Studies show that the protein requirements during exercise are greater by 0.8 kg per day than the recommended dietary norms developed.
The stress on endurance causes a training adaptation, which changes the metabolism of proteins. The increased oxidation of amino acids increases the protein content of the mitochondria, which may require more proteins than recommended dietary norms (RDN). The intensity of the load and the duration of training contribute to the enhancement of oxidation of amino acids. This can help identify hardy athletes participating in training sessions of varying intensity, since their need for proteins is different.
- Low intensity. Athletes who regularly train at V02max below 50% (leisurely walking, bicycle race, dance) do not need additional protein. Indeed, such a level of loading can give a positive incentive for protein utilization, without increasing the body's need for it.
- High intensity. Athletes who regularly and vigorously exercise (running, swimming, cycling) require more protein than RDN - from 1.2 to 1.4 g-kg per day (140-160% RDN). It is assumed that such an increased demand for proteins is most important during the first two weeks of the intensive exercise program.
Load to overcome resistance
Lifting weights increases the protein requirements. Maintaining muscle mass requires significantly less protein than its increase. Studies show that with adequate energy absorption, muscle mass can be maintained at a protein intake level of 5-10 g-kg per day. However, bodybuilders and weightlifters rarely want only to preserve the available muscle mass. Most of them try to increase it with the help of training classes.
Existing recommendations for building muscle mass during resistance training are in the range of protein intake of 1.4-1.8 g-kg per day (160-200% RDN). Adequate energy consumption also helps improve protein utilization while increasing muscle mass. Energy should be adequate or even slightly higher than the energy needed to maintain body weight (200 kcal per day or 3 kcal / kg per day).
Timing for protein intake
Studies have shown that some protein and carbohydrates (the recommended ratio of 1: 3) after physical exertion contributes to the enhancement of glycogen resynthesis, stimulating the release of insulin. The combination of proteins and carbohydrates in food after intense training can also stimulate an increase in muscle mass by releasing insulin and growth hormone. It has been suggested that the carbohydrate supplement, immediately or within 1 h after the resistance load, gives a more positive nitrogen balance than a few hours after the load.
An important subject for discussion is improving the methodology of training sessions. Training to overcome resistance and training for endurance rarely exclude each other. Bodybuilders and weightlifters participate in aerobic exercise, but not at the level with athletes working for endurance. The latter recognize the benefits of training sessions with lifting weights. Since many athletes are engaged in training to develop strength and endurance, their protein requirement is 1.2-1.8 g-kg per day.

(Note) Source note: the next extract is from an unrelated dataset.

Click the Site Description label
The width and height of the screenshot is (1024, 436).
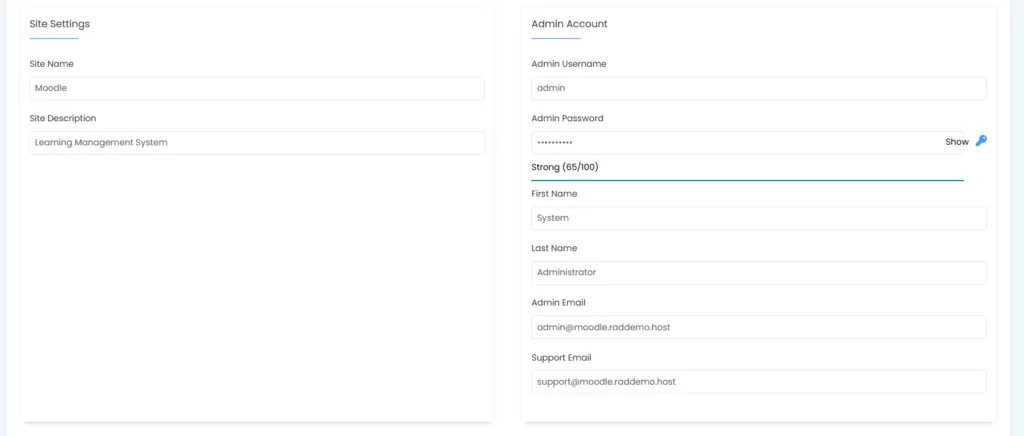coord(63,118)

The requirement of each athlete in the protein must be calculated individually.
Calculation of protein requirements
The need for a protein can be determined by identifying the level of motor activity for different groups of people. It is important to consider, the athlete begins to train under an individual program and / or he or she is already involved in training sessions for the development of strength and endurance. So, a football player who regularly trains for endurance and strength development, the need for protein will be maximum, and for other athletes who perform only aerobic loads without lifting weights, the protein requirement may correspond to the lowest level.